The question above for the most part, been reading up on it. Also want to it for learning purposes.
Dual-Stack is usually no problem, but going IPv6-only is a pain, because a suprising amount of services are v4 only. Even NAT64/DNS64 doesn’t help everywhere.
Definitely dual stack if you do. The real benefit of IPv6 is that, supposedly, each of your internal devices can have its own address and be directly accessible, but I don’t think anyone actually wants all of their internal network exposed to the internet. My ISP provides IPv6, but only a single /128 address, so everything still goes through NAT.
Setting it up was definitely a learning process - SLAAC vs DHCP; isc’s dhcpd uses all different keywords for 6 vs 4, you have to run 6 and 4 in separate processes. It’s definitely doable, but I think the main benefit is the knowledge you gain.
And the biggest disadvantage of IPv6 is that each of your internal devices has its own address and can be directly accessible from outside. So you need to completely rethink how you do security.
And can be identified/tracked individually by outside entities.

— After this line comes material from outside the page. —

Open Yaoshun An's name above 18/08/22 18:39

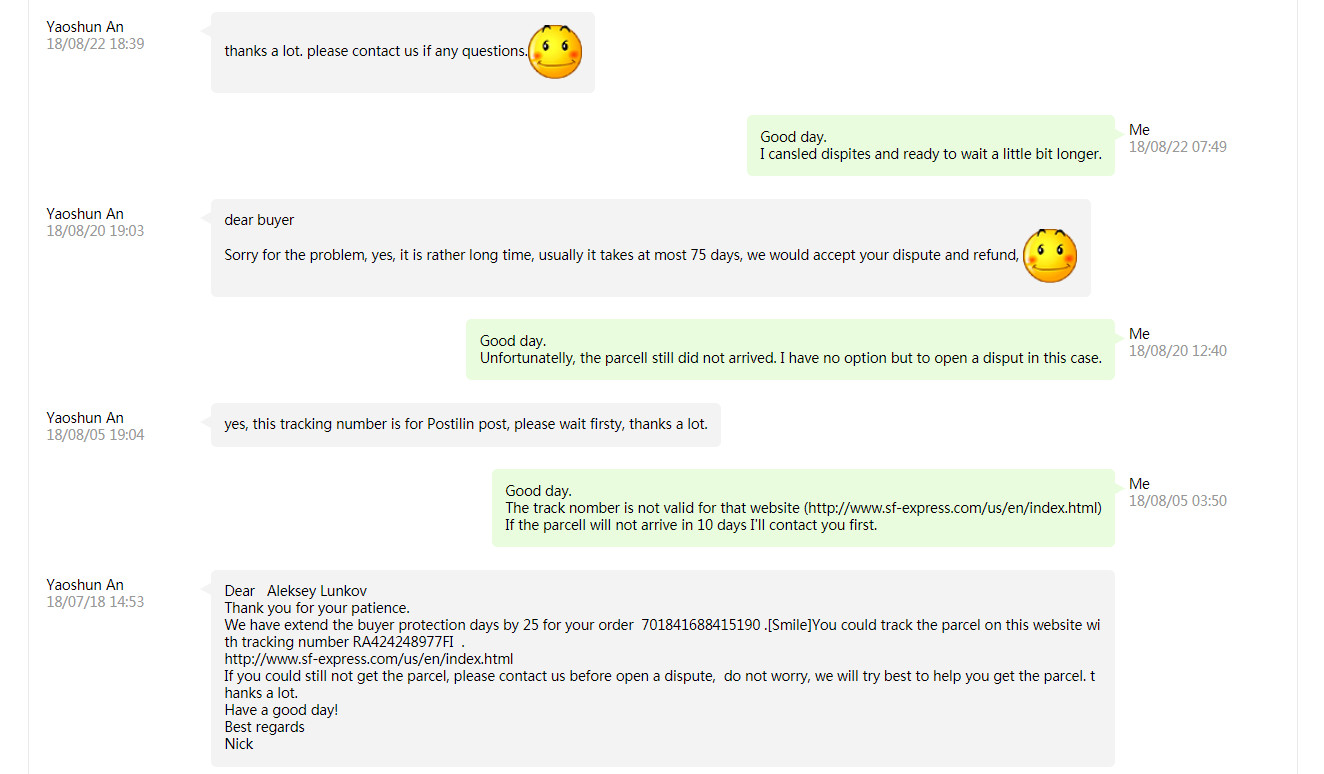pos(85,27)
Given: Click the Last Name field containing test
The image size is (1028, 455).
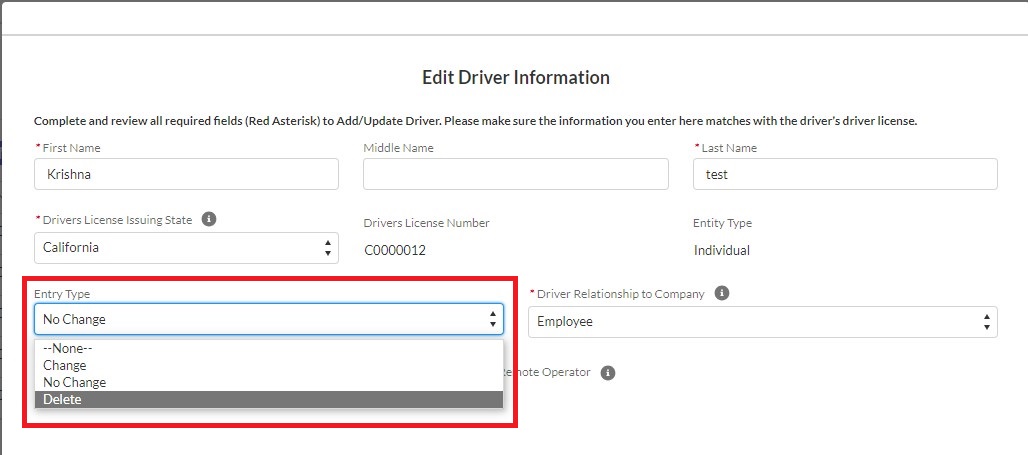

In IPv4, a website sees both my device and my kid’s device as the same IP. In IPv6 they’re different so this just provides more ways for them to track you.
That’s the reason for rcf 4941. It randomises the host part of your IPv6 address.
Because devices in your LAN will all be accessible from the internet with IPv6, you need to firewall every device.
It becomes more of a problem for IoT devices which you can’t really control. If you can, disable ipv6 for those.
It’s not necessary to firewall every device. Just like how your router can handle NAT, it should be able to handle stateful firewall too.
Mine blocks all incoming connections by default. I can add (IP, port range) entries to the whitelist if I need to host a service, it’s not really different to NAT port forwarding rules.
The argument for IPv6 that there could be a unique address for 200 devices for every person living on the planet was much more compelling when network security was a more simple space.
Nothing has changed about why that is compelling: NAT sucks and creates nothing but problems.
Network security is almost the same with IPv6.
If you rely on NAT as a security measure you are just very bad at networking.